In his famous article from the 2003 HBR Issue, Nicholas G. Carr has written some bold words. The article was titled IT Doesn’t Matter, and I had the chance to digest the article as it was a case study for “Introduction to Information Systems” course at METU Informatics Institute.
The main argument of the article was about Information Technologies becoming less strategically important, and companies needed to adapt their ways of IT investment and management.
Carr supported his main argument with the following sub-arguments:
- The strategic advantage of IT was diminishing: in the early years of IT’s introduction to businesses, companies with cutting-edge proprietary IT solutions had a huge advantage. With massive investments in IT throughout the years, IT has become more of an infrastructural technology by decreasing prices and ease of reach. IT has become more of a factor of survival.
- Commoditization of IT changed the game, companies should change their approach to IT investments. Using an interconnected and interoperable system that lots of companies use as a standard way of doing business, instead of building in-house solutions for business processes can be much more effective and cheaper choice.
- As a result of the changes mentioned above, IT management should become more conservative:
- Spending less on IT increases the profitability of the companies because spending more doesn’t bring significant competitive advantage anymore.
- Staying back from the cutting edge, waiting to make IT investment to new technologies until standards and best practices solidify is a smarter way of IT management. Being on the cutting edge brings unnecessary expenses without adding significant edge on the competition.
- IT management should focus on vulnerabilities, not opportunities. With IT’s massive expansion and becoming a commodity, its risks become more important than the advantages it provides.
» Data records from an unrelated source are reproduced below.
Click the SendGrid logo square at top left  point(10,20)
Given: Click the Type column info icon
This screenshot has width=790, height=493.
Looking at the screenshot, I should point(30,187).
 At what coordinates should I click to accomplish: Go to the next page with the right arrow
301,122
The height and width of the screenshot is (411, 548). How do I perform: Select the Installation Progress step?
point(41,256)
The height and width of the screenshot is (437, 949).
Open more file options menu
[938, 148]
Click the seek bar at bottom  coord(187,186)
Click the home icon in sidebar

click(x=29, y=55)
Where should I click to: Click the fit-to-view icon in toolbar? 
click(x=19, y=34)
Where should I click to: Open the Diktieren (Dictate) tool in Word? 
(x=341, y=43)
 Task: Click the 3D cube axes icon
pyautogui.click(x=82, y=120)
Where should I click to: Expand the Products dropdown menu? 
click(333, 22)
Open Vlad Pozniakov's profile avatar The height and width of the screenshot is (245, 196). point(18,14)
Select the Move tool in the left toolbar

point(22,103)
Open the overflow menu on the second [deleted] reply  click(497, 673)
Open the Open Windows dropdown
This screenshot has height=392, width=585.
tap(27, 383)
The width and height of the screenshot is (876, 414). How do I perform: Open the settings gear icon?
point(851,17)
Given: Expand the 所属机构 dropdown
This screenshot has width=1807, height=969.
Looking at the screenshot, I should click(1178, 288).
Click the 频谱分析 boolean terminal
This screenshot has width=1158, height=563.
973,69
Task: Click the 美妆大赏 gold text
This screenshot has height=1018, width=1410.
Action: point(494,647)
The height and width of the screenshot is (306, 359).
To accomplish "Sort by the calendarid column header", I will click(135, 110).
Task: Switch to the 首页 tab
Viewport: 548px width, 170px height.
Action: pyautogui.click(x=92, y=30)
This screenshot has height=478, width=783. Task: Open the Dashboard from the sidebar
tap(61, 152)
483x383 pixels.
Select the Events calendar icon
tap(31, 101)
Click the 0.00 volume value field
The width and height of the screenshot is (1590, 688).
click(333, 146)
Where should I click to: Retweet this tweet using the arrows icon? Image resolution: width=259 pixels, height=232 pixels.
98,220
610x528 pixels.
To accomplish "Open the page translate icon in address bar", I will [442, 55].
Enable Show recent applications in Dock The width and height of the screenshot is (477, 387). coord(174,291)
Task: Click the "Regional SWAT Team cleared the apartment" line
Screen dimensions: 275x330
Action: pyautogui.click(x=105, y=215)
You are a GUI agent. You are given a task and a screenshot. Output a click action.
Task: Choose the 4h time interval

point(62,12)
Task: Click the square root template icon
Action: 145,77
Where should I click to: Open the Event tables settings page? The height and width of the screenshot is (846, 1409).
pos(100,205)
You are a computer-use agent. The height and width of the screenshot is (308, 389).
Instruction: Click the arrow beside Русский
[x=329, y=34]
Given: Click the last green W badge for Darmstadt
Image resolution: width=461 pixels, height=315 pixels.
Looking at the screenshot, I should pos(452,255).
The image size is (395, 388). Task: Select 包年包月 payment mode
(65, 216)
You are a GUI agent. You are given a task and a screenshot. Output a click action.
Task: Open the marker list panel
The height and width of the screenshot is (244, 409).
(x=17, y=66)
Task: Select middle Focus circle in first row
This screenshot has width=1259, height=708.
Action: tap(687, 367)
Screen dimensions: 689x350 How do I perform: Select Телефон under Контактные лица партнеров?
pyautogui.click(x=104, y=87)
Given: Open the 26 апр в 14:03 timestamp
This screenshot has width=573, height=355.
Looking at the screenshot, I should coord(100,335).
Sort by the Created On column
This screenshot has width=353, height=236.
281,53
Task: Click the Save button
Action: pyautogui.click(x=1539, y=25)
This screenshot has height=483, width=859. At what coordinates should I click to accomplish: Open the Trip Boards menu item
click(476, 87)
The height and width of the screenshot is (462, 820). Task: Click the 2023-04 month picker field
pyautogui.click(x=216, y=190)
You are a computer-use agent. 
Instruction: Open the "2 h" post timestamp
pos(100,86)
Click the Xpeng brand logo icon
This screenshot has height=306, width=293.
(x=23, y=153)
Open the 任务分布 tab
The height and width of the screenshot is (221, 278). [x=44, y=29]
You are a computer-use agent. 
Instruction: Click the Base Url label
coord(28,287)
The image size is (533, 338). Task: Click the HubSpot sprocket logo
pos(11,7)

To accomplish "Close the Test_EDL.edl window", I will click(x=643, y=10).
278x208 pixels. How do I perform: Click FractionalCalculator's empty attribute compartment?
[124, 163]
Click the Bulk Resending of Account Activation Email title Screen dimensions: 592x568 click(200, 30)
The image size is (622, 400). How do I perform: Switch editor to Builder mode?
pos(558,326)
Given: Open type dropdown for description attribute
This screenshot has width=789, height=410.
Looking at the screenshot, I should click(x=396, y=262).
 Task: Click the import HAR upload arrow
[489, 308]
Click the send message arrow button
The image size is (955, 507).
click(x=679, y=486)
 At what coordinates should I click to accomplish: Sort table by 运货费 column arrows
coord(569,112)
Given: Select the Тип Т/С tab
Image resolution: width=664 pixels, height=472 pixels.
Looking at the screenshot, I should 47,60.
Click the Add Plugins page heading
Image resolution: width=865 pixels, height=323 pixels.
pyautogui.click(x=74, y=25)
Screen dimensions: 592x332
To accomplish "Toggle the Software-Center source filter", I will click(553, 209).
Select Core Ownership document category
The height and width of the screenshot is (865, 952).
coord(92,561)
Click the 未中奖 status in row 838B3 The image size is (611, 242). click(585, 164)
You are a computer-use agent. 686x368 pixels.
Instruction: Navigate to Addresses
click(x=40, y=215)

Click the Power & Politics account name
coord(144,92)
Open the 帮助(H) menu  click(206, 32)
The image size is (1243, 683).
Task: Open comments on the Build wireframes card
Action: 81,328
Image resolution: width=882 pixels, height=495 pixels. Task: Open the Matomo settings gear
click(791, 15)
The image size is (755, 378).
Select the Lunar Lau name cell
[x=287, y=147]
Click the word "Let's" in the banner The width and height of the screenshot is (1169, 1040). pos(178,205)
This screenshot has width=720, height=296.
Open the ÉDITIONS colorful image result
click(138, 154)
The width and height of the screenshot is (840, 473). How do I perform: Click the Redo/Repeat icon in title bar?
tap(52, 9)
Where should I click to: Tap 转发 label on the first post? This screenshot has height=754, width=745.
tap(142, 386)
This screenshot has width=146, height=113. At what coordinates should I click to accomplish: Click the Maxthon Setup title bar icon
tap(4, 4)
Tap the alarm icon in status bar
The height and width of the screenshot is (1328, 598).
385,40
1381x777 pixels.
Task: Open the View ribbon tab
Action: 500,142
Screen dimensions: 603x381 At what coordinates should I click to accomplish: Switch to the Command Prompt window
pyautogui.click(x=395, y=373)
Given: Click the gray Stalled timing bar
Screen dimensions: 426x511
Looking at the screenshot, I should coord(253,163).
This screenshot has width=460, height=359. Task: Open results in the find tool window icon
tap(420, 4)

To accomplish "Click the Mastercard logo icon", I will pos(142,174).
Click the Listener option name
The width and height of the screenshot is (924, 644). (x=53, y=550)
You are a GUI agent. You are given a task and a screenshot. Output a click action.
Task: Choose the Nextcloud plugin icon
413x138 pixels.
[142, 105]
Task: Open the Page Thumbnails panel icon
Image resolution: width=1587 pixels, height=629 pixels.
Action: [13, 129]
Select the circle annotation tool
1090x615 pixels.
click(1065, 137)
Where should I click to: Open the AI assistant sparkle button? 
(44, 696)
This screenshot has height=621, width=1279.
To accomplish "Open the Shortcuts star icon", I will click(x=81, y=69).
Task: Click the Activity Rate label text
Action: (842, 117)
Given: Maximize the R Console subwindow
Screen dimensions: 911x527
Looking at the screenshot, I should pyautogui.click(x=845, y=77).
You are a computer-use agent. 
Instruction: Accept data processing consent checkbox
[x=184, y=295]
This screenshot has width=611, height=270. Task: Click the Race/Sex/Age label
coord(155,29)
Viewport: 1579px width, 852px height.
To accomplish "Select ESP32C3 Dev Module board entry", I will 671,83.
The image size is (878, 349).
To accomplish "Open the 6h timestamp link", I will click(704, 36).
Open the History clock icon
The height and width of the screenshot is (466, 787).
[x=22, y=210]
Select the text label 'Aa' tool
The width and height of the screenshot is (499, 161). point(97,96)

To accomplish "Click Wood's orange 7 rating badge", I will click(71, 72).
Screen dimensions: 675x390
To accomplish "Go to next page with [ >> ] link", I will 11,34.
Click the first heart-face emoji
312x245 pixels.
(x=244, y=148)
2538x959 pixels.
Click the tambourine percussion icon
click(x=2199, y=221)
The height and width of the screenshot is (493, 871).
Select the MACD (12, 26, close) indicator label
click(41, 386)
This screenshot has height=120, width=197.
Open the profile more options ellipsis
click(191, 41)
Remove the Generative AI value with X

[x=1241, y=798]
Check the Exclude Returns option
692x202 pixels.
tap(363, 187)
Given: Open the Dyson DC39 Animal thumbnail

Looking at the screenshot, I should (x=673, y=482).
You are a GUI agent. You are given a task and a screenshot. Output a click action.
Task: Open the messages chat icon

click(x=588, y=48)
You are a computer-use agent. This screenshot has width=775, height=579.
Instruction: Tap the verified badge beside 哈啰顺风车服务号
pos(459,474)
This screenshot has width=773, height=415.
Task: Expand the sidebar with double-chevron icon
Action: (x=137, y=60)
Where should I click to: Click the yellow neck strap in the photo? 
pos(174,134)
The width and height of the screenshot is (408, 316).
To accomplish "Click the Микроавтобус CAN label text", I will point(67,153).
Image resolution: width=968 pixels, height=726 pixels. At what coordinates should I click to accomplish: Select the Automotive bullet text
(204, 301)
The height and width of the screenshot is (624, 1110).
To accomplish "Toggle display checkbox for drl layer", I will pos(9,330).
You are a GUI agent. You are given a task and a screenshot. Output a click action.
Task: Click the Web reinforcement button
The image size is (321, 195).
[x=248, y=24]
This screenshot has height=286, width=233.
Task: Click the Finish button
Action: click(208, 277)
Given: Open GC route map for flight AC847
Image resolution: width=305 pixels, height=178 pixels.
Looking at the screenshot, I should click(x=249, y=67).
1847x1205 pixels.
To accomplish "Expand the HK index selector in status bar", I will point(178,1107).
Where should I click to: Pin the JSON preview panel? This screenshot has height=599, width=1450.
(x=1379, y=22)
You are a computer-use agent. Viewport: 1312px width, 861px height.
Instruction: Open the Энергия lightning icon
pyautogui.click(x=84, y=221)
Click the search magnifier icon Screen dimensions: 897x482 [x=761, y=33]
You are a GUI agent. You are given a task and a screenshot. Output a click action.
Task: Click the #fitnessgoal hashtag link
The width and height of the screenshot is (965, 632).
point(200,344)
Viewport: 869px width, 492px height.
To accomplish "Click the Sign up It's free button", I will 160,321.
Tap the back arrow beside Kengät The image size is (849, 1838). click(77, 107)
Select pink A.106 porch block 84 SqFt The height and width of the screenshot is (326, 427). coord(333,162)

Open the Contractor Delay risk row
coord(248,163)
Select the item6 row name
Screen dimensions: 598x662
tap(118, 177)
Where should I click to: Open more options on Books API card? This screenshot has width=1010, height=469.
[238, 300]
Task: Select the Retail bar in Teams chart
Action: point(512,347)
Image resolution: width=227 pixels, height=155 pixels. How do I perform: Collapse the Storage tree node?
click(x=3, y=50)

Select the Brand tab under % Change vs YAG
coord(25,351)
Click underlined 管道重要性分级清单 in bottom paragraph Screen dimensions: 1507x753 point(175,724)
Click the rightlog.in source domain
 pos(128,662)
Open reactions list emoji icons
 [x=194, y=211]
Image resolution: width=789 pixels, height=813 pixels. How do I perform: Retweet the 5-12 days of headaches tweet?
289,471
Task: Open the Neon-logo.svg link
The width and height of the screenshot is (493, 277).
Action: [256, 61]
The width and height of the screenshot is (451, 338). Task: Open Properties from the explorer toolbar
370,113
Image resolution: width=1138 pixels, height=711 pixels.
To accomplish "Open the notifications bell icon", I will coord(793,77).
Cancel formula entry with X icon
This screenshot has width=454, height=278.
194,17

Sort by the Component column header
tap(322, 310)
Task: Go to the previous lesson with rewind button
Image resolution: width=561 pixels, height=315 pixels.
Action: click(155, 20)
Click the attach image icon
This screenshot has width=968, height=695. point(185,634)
Is Carr’s Prophecy being Fulfilled?
If we are to encapsulate the term “Information Technology” as the technologies used for processing, storing, and transporting information in digital form, as used in the article, yes. Carr’s prophecy is fulfilled within the 12 years passed after the article was published. Because buying the newest PCs for employees instead of buying the model before newest one doesn’t matter, the older model can also do a pretty good job for the employee’s needs. This is true even for the knowledge workers. Knowledge workers don’t need to have super-computers of their own to deal with big datasets to create value by deriving insights from the data. They do it in the cloud, with several interconnected, cheap servers ready for their use. The companies pay per use of cloud computing, and most of the small and mid-sized digital firms don’t have a single server of their own, they just buy the computing power as a service from the providers.
What do you think? — Does having cutting-edge IT really bring competitive advantage? Is it worth investing so much into a not-well-known new technology?